[THE DATA]

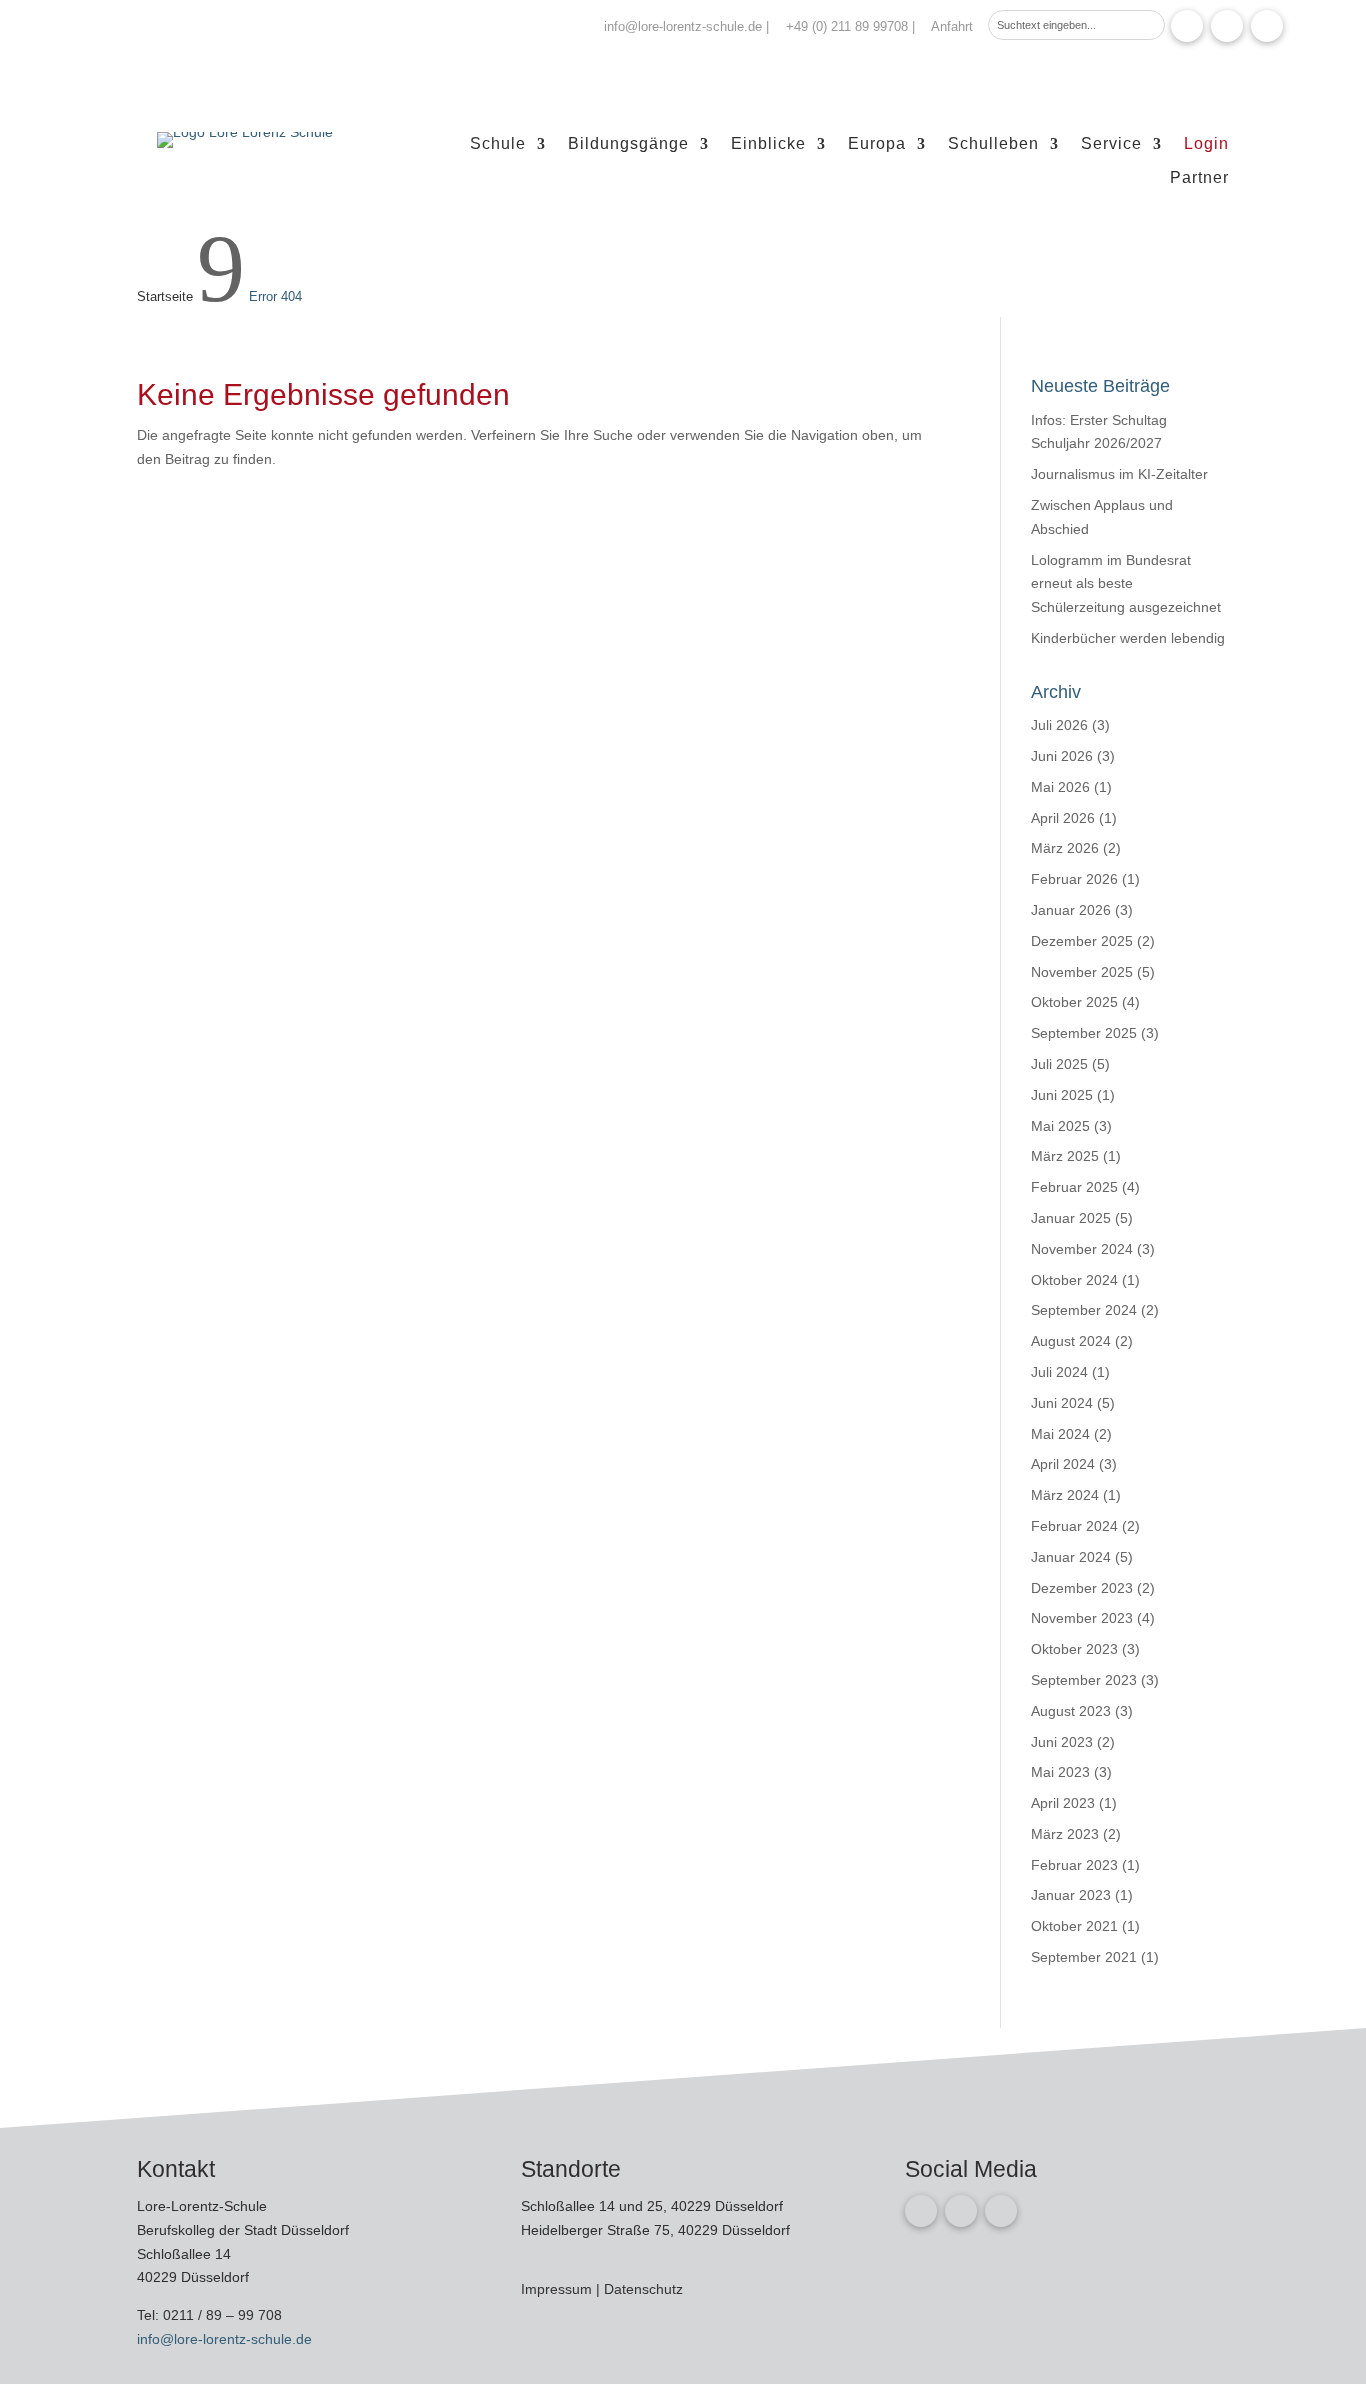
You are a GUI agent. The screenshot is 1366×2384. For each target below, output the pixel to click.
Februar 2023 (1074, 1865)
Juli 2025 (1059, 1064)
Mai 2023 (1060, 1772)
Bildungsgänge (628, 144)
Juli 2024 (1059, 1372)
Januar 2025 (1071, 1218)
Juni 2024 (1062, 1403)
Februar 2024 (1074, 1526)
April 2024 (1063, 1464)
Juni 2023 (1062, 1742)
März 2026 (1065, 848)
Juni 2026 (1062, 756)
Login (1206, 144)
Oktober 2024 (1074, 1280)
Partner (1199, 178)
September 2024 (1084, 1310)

* * *

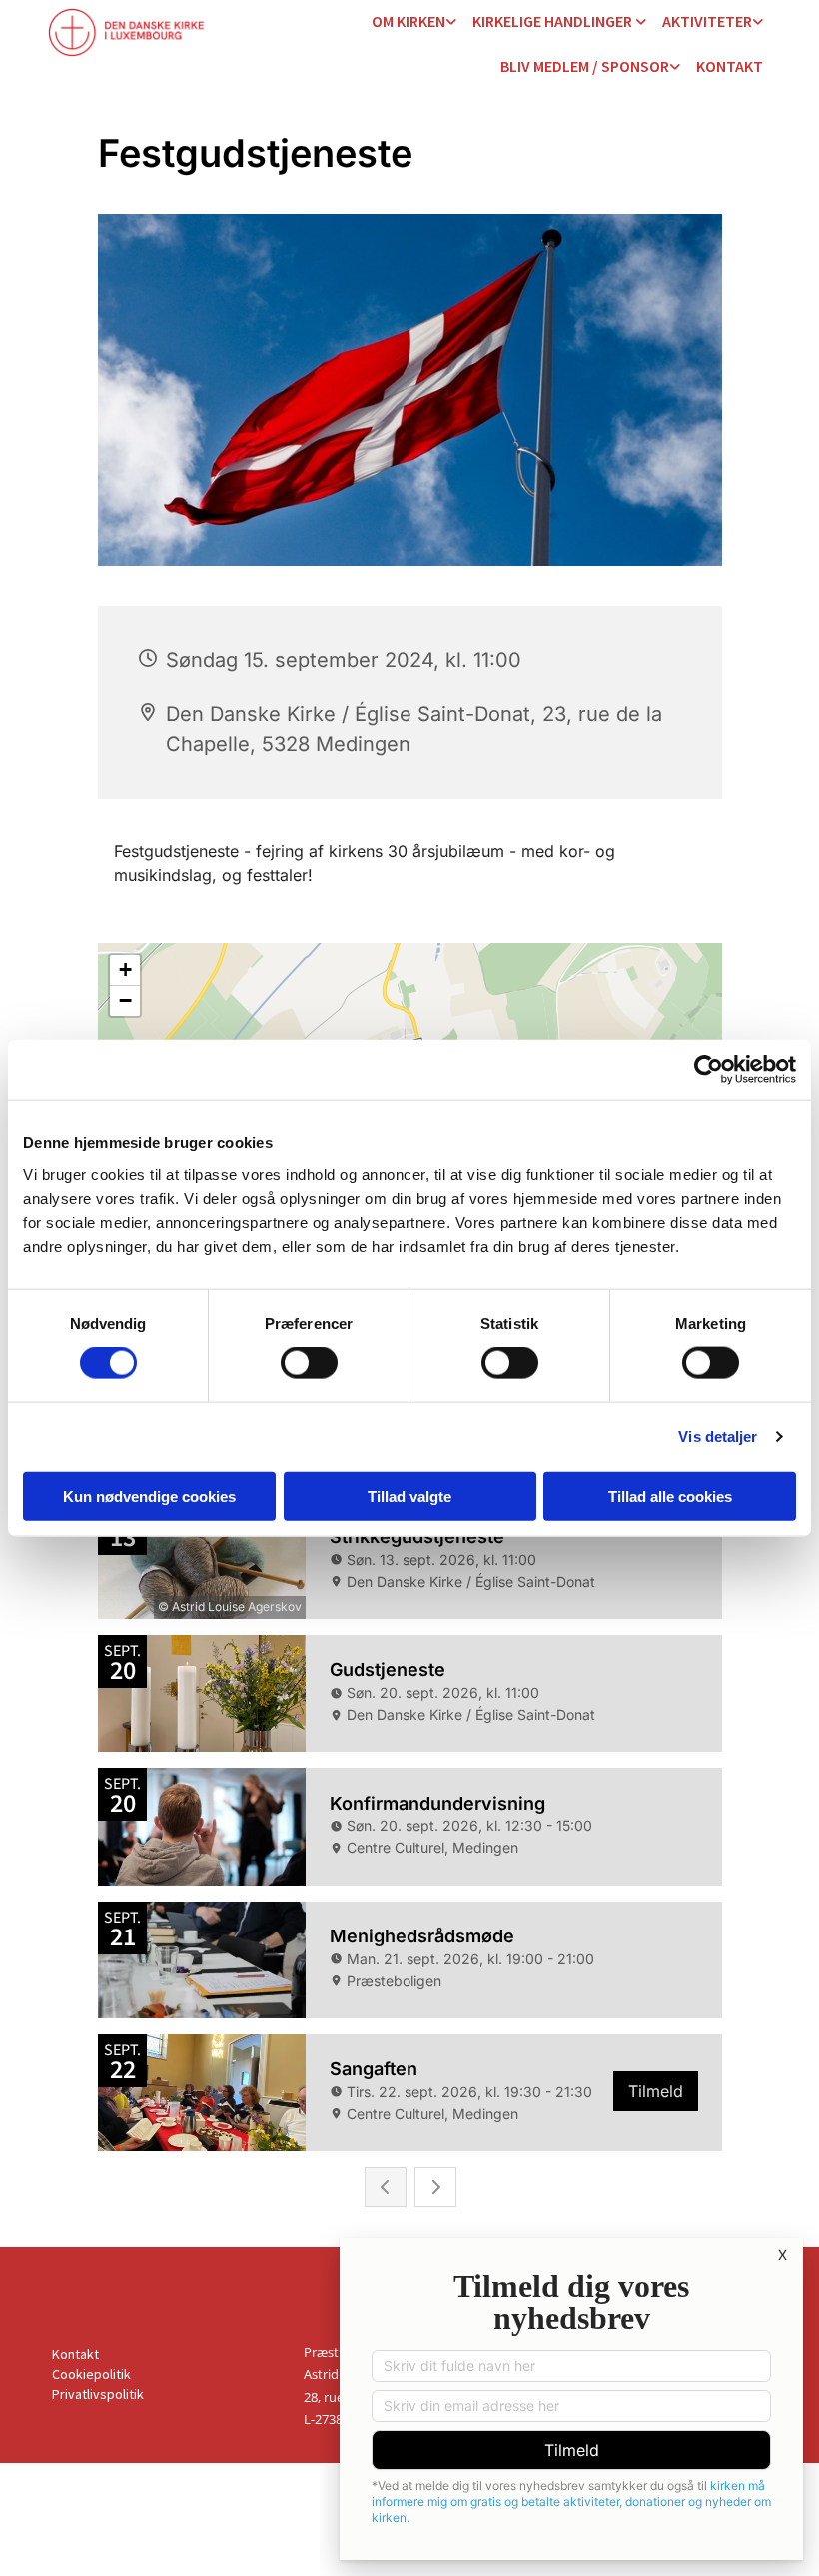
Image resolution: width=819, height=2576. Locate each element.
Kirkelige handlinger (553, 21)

[HOW TO COMPLETE THIS TASK] Reproduce exactly, and only, the part of the listing above that begins at the line with "Juni 2023 (1062, 1742)" and goes on through the line with "September 2024 (1084, 1310)".

[YOUR SOLUTION]
Juni 2023 (1062, 1742)
März 2026 (1065, 848)
Juni 2026 (1062, 756)
Login (1206, 144)
Oktober 2024 (1074, 1280)
Partner (1199, 178)
September 2024 (1084, 1310)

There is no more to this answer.